Entrei no quimboio a que alguns parvos chamam de metro. Aquilo é um quimboio. E as pessoas esperam pelo quimboio no apeadeiro. A que alguns parvos chama estação de metro.
Entrei no quimboio. Alguns pés, algum chão, alguns barulhilhos da porta do metro.
Sentei-me num siège. E comecei a observar, como às vezes gosto de fazer. Outras vezes nem gosto de fazer, faço sem querer e depois é que acabo por gostar.
Sentei-me num siège. E comecei a observar.
À minha frente uma rapariga de cara redonda, pele branca, alguns sinais. Mãos brancas com veias verdes e um anel dourado. Ao lado uma senhora que me pareceu feia e para a qual tentei olhar de forma a que se fosse embora aquela ideia de "feia".

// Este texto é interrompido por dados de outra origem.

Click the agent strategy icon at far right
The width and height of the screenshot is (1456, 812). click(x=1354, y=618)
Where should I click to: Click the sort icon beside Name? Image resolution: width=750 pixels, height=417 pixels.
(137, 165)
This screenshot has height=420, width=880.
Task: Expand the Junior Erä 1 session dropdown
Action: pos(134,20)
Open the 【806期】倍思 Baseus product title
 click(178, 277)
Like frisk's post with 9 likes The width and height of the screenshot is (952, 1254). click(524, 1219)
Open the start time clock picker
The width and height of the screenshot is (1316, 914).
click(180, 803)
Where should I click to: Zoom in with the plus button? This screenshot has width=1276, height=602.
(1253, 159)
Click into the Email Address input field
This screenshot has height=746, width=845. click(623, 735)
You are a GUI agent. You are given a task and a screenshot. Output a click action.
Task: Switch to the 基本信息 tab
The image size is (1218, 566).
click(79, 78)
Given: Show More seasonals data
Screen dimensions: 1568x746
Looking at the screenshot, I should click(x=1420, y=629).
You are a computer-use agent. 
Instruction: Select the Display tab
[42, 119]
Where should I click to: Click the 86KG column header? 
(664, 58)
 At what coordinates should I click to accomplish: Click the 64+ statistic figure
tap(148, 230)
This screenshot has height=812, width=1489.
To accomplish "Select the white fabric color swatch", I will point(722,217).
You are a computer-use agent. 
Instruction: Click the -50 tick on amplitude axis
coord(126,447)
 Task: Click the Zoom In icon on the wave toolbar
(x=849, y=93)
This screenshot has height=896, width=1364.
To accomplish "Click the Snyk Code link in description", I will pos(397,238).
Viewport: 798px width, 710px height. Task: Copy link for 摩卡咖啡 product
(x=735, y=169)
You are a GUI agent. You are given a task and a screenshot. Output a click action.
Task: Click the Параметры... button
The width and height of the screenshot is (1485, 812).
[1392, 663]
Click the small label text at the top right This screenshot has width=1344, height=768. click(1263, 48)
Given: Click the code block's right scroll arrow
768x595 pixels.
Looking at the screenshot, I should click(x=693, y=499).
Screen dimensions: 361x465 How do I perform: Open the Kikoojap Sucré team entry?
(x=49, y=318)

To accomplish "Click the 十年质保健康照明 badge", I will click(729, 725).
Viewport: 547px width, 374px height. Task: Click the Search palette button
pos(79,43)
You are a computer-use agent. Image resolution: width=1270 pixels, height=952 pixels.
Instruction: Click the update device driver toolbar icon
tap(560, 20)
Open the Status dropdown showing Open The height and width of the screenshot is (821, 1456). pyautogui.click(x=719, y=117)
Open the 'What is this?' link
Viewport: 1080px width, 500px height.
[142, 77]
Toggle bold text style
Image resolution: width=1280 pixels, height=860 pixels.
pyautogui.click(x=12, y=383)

Virei o pescoço para o lado direito e ao meu lado, nos outros lugares, encontrei uma rapariga. Não, encontrei-me com os braços de uma rapariga. Era a única que trazia t-shirt e os braços desnudados. (Adoro o termo "desnudados"). Então comecei a descer os olhos pelos braços dela. Perto dos ombros e até ao cotovelo eram brancos e tinham sinais. Do cotovelo até à mão os braços eram brancos e com pelinhos que faziam aqueles arcos fininhos uns a seguir aos outros, que se viam bem porque a pele era branca. E depois dos braços tinha no final umas mãos. Que mãos. Nunca as consegui ver por inteiro até aos dedos. Enquanto ela retirava um livro, peça de teatro, A Gaivota de Anton Chekhov (da qual desvendo um pouco mais, agora, pela wikipédia: Várias figuras de A Gaivota são ridículas, o que se nota pelo contraste entre a altivez e a utopia dos seus ideais e a mesquinhez e tolice dos seus actos.) tornei-me uma admiradora daqueles braços e daquelas mãos. Só aquele aspecto delicado mas firme delas. Os ossos raiando do pulso, debaixo da pele, mexendo-se com o mover dos dedos. Enquanto ela lia A Gaivota tornei-me admiradora da forma como ela mexe os dedos quase imperceptivelmente para virar a folha e da forma como ela toca com os dedos na página, como se estivesse a treinar uma música num piano, como se cada parágrafo fosse a tecla de um piano. Aquelas mãos faziam-me lembrar e eram tão bonitas quanto as da Ana do Porto. Era isso, ligavam-me directamente a essa querida memória de pequena. Imaginei que poderia ser uma estudante de arte, de teatro ou de música. Será que o seu namorado alguma vez a tinha olhado com o encanto com que eu o fazia? E ela continuava a usar a página como teclado.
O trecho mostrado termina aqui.